Rewrite in full only the records from the line with "App iPhone (588, 2056)" to the line with "Le Championnat du", both included. Shift every coordinate in the answers by adding -26 to each number.

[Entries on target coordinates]
● ● ●

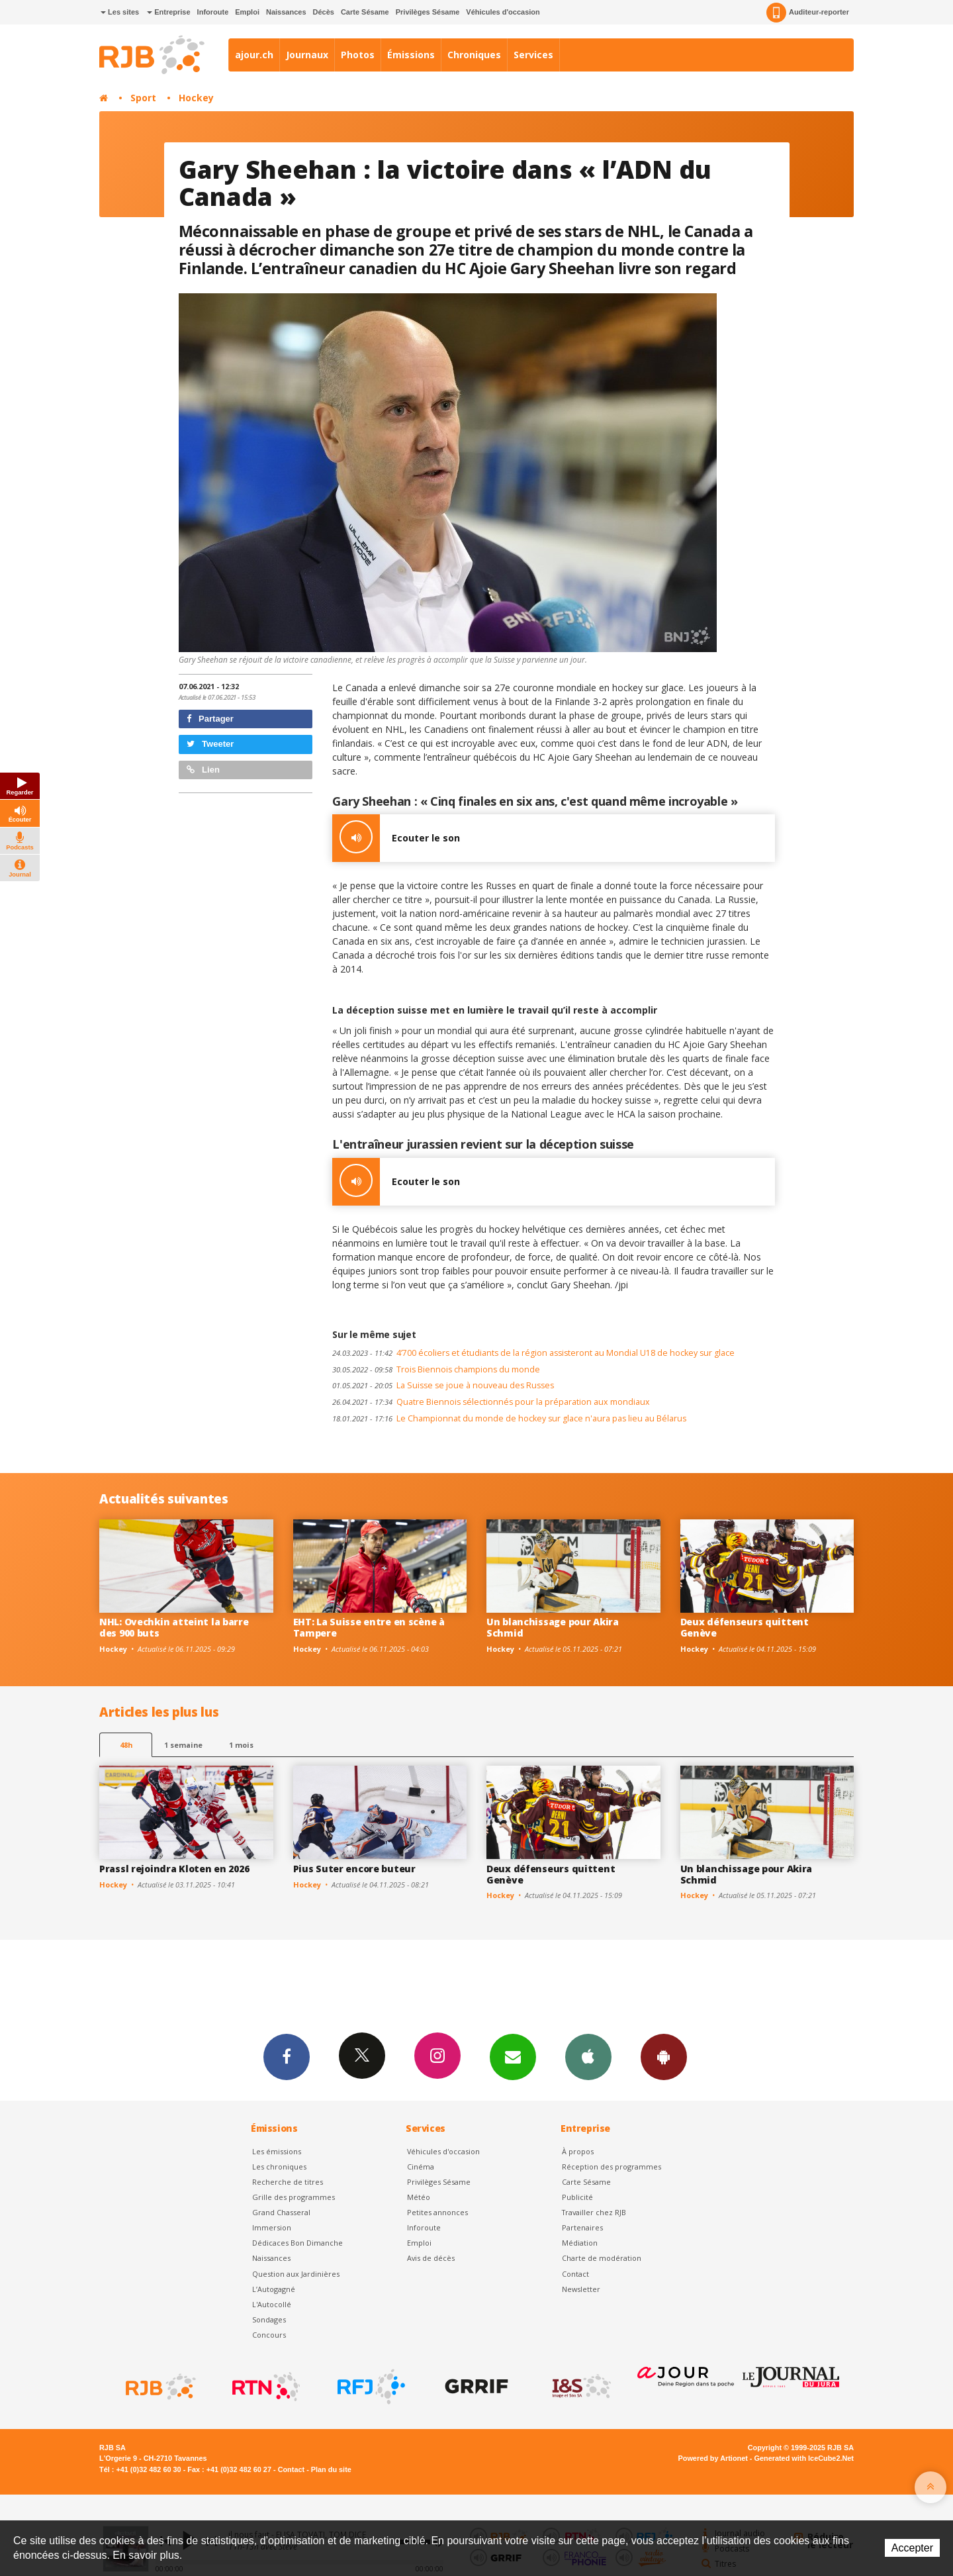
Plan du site (331, 2469)
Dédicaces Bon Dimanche (297, 2242)
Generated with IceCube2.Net (804, 2458)
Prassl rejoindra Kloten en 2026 (174, 1868)
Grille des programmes (293, 2197)
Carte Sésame (365, 12)
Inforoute (213, 12)
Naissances (286, 12)
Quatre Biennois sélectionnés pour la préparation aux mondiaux (491, 1401)
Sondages (269, 2319)
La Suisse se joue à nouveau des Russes (443, 1385)
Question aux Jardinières (296, 2273)
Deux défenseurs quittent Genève (744, 1627)
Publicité (577, 2197)
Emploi (247, 12)
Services (533, 54)
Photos (358, 54)
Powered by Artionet (713, 2458)
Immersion (271, 2227)
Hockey (196, 97)
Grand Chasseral (281, 2212)
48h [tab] (126, 1745)
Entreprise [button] (168, 12)
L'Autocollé (271, 2304)
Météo (418, 2197)
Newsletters (513, 2056)
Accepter (912, 2547)
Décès (323, 12)
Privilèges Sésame (428, 12)
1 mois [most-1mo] (241, 1745)
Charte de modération (601, 2258)
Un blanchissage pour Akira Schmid (552, 1627)
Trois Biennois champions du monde (436, 1369)
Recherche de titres (287, 2181)
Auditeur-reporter (807, 13)
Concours (269, 2334)
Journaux (307, 54)
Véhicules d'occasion (502, 12)
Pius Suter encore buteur (354, 1868)
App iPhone (588, 2056)
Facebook (286, 2056)
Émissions (411, 54)
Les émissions (276, 2151)
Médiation (580, 2242)
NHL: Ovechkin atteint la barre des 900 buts (174, 1627)
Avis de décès (431, 2258)
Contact (575, 2273)
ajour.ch (254, 54)
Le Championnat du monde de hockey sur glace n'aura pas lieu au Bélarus (509, 1418)
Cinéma (420, 2166)
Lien (203, 770)
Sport (143, 97)
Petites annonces (437, 2212)
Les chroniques (279, 2166)
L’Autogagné (273, 2289)
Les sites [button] (120, 12)
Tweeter (210, 744)
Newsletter (581, 2289)
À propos (578, 2151)
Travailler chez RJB (594, 2212)
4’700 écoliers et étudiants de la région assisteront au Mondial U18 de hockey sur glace (533, 1353)
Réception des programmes (611, 2166)
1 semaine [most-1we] (183, 1745)
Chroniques (474, 54)
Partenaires (582, 2227)
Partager (210, 719)
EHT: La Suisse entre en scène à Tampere (369, 1627)
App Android (664, 2056)
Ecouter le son (396, 838)
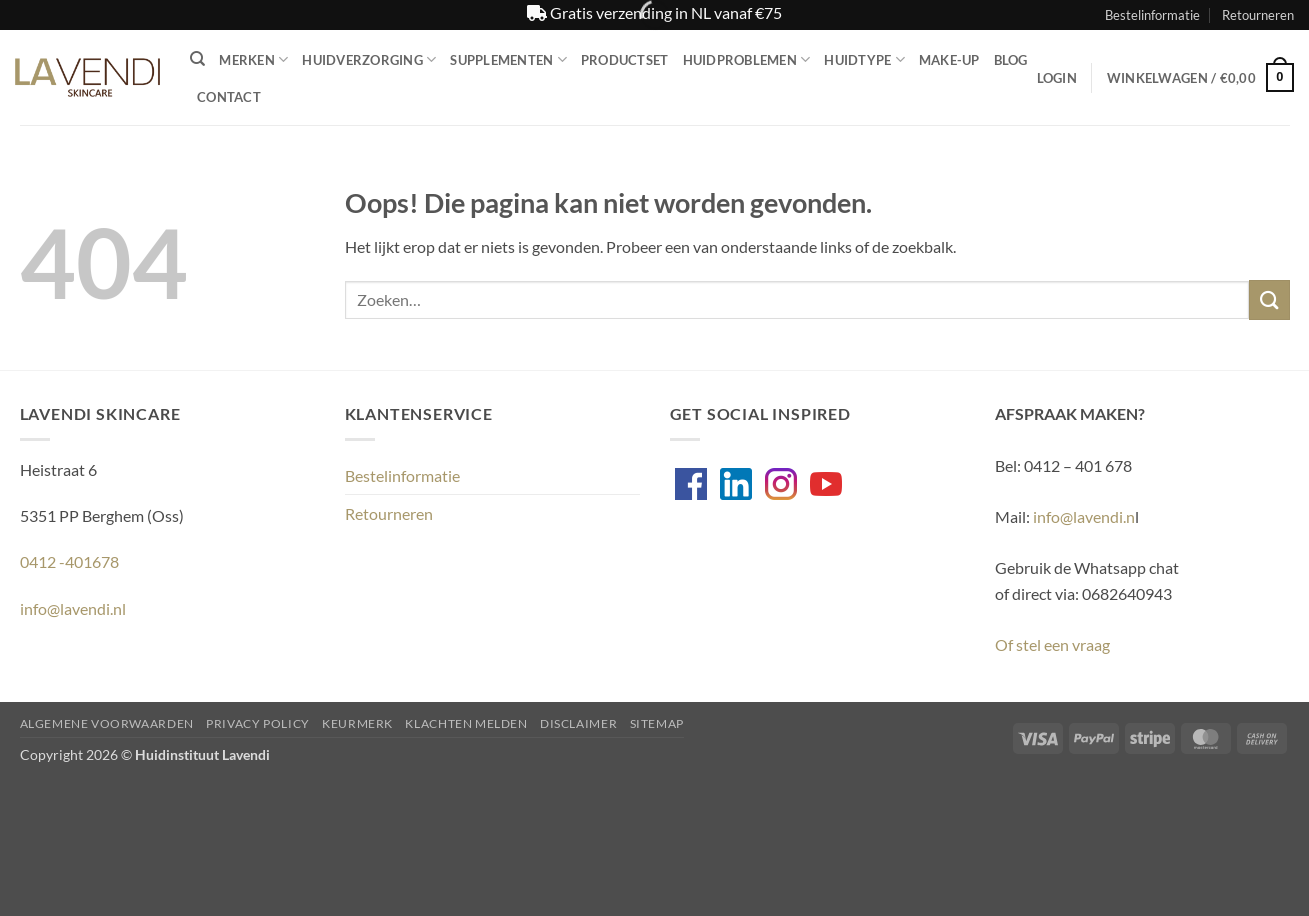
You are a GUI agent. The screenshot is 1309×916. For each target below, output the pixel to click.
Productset (625, 60)
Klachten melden (466, 723)
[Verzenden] (1269, 299)
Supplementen (508, 59)
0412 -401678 (69, 561)
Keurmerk (357, 723)
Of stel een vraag (1052, 644)
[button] (1057, 78)
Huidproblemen (747, 59)
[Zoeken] (197, 59)
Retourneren (1258, 15)
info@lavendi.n (1084, 516)
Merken (253, 59)
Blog (1011, 60)
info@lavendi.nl (73, 608)
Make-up (949, 60)
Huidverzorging (369, 59)
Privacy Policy (258, 723)
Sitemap (657, 723)
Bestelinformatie (1152, 15)
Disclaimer (578, 723)
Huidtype (864, 59)
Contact (229, 97)
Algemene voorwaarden (107, 723)
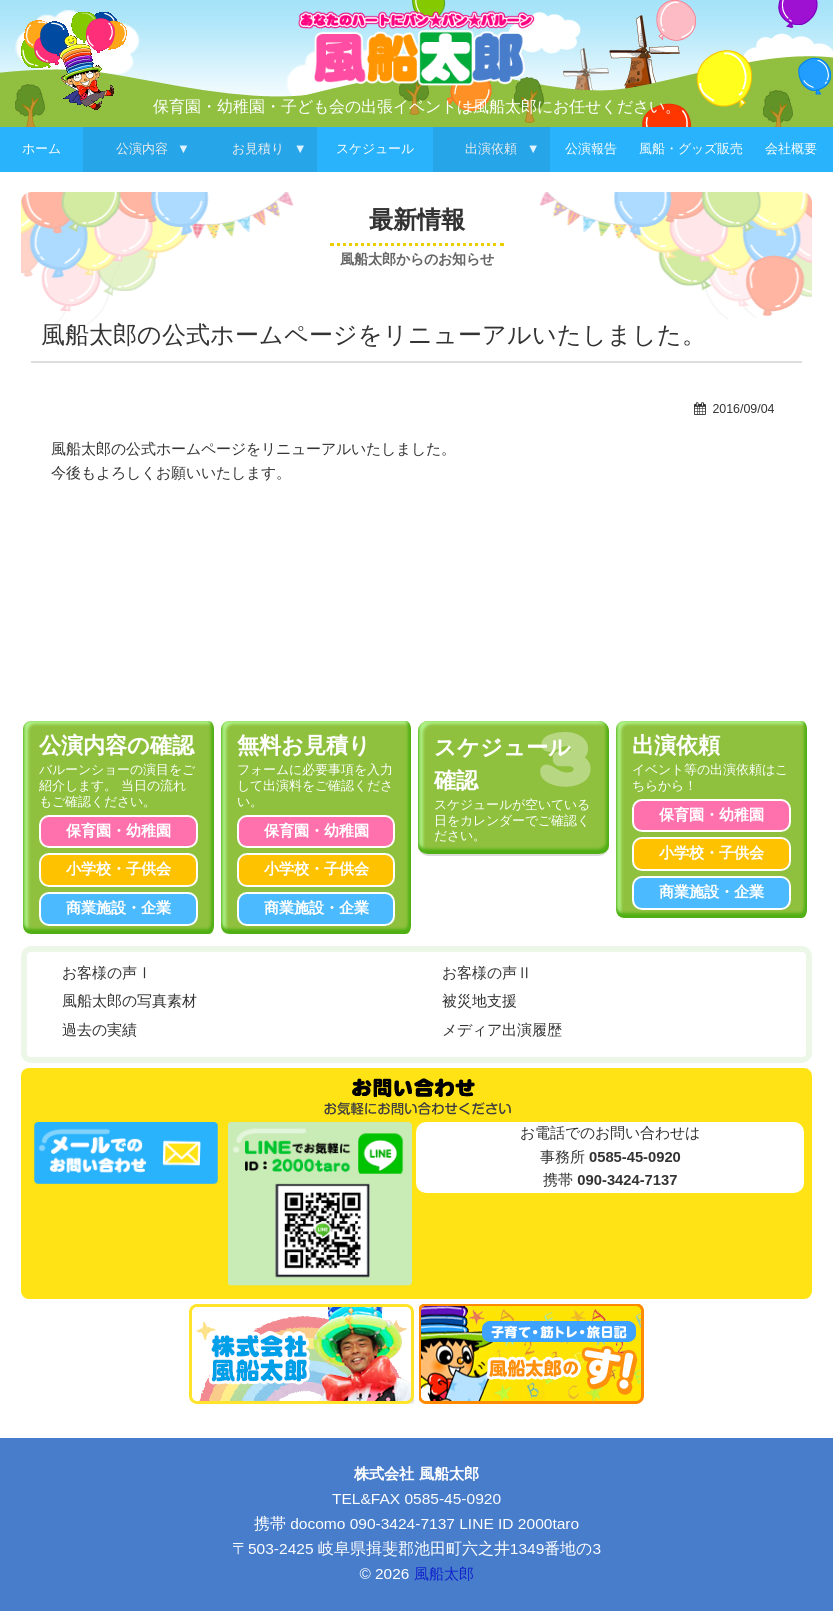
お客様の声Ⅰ (107, 973)
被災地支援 (479, 1001)
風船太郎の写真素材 (129, 1001)
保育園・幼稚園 (118, 831)
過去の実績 (99, 1030)
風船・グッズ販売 (691, 148)
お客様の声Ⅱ (487, 973)
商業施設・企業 (118, 908)
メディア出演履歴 (502, 1030)
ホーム (41, 148)
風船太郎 (444, 1573)
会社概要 (791, 148)
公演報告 (591, 148)
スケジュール (375, 148)
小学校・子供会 (118, 869)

● ● ●

## Task answer
App iPhone (562, 2030)
Facebook (260, 2030)
Émissions (385, 28)
Les émissions (250, 2125)
Médiation (554, 2216)
NHL: Ovechkin atteint la barre des 900 buts (148, 1601)
Avis de décès (405, 2232)
Contact (549, 2247)
ajour.ch (228, 28)
Le Championnat du monde de hockey sur glace n'aura pas lieu au Bélarus (483, 1392)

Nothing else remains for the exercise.